Agora, Segovia diz que não há indícios de que a Rodrimar tenha sido beneficiada pelo decreto, nem que tenha havido oferta de propina. A PF apura se a medida que ampliou para 35 anos as concessões do setor favoreceu a empresa. Além de Temer, Rocha Loures e os acima mencionados, o presidente da Rodrimar, Antônio Grecco, e o diretor da empresa Ricardo Mesquita também estão na mira das investigações.
A entrevista à Reuters provocou rebuliço em pleno carnaval, causando constrangimento no Palácio do Planalto e dando munição aos oposicionistas no retorno aos trabalhos do Legislativo e às vésperas do início das discussões de plenário, na Câmara, sobre a reforma da Previdência. As declarações de Segovia, além da péssima repercussão no meio político, foram fortemente criticadas por entidades como a Associação Nacional dos Procuradores da República (ANPR), a Ordem dos Advogados do Brasil (OAB) e a Associação Nacional dos Peritos Criminais Federais (APCF), além da própria PF.

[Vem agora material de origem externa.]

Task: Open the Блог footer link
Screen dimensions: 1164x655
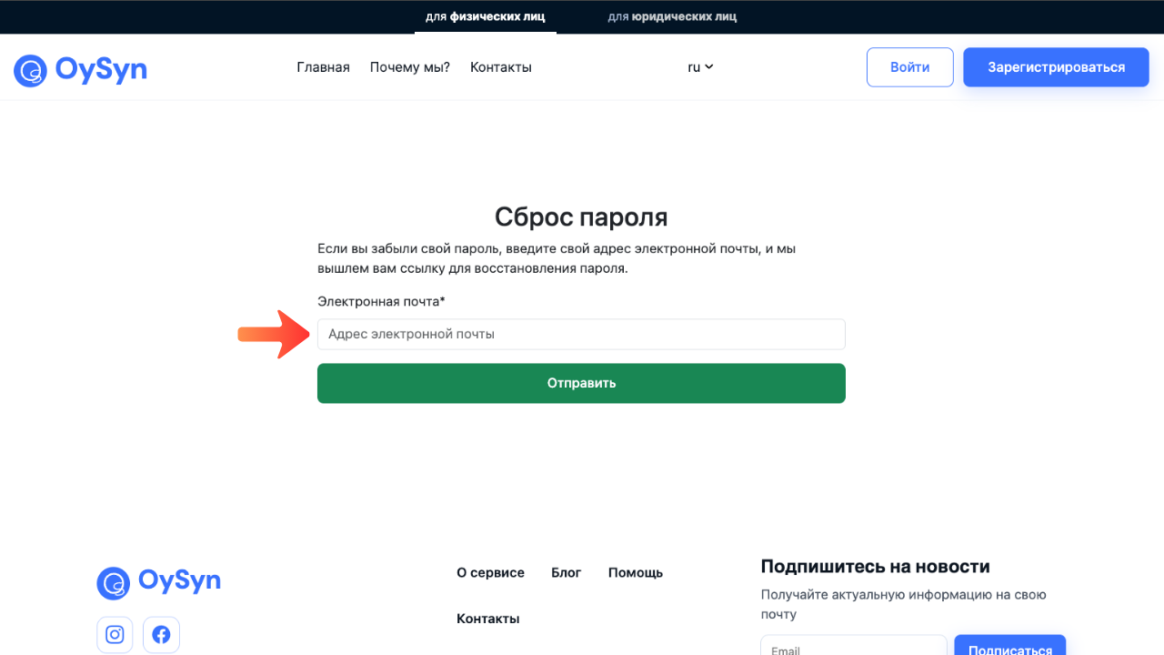Action: click(566, 572)
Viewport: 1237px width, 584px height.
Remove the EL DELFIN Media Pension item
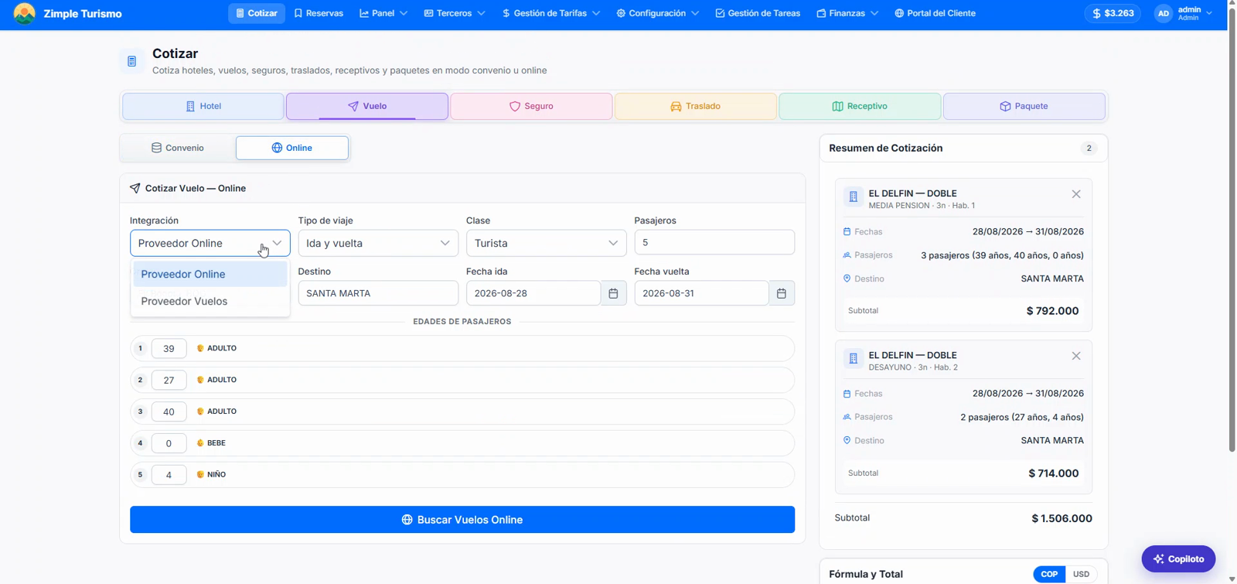1076,194
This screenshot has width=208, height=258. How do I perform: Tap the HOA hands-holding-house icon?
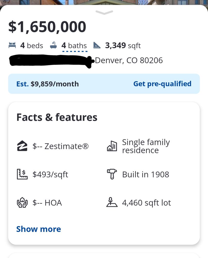tap(22, 203)
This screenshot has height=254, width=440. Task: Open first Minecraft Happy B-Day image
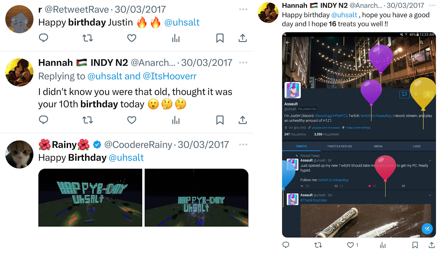90,197
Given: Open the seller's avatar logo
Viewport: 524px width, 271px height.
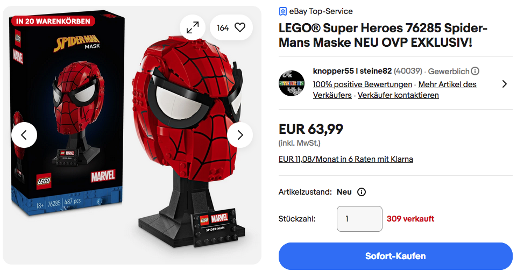Looking at the screenshot, I should [x=292, y=83].
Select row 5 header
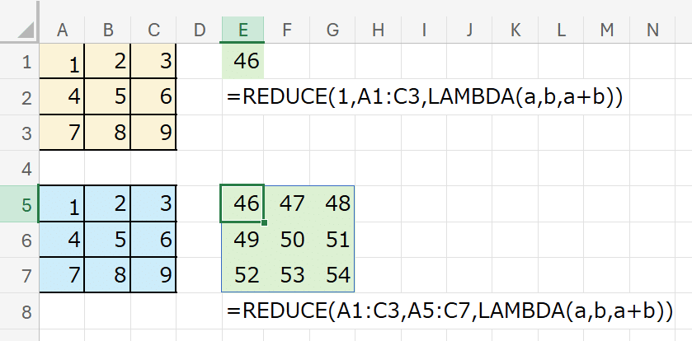692x341 pixels. (19, 204)
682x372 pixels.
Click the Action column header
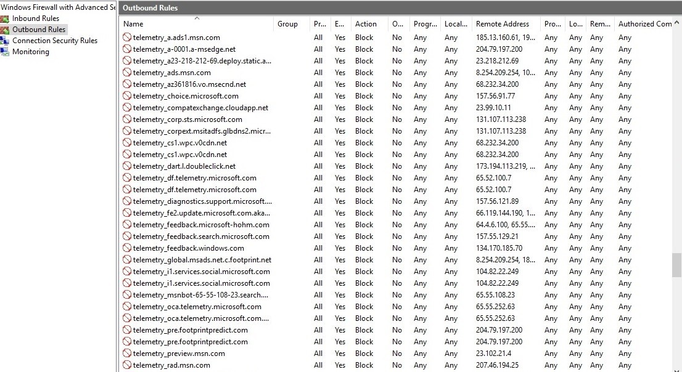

O ministro do Supremo Tribunal Federal Luís Roberto Barroso determinou a intimação do diretor-geral após a publicação da entrevista. Por sua vez, o senador Randolfe Rodrigues (Rede-AP) prepara duas representações contra Segovia, uma na Comissão de Ética da Presidência e outra na Procuradoria-Geral da República, acionando as instituições para que apurem a conduta do diretor-geral. Na opinião do senador, o diretor-geral da PF não age com autonomia, mas como um “advogado de defesa” de Temer.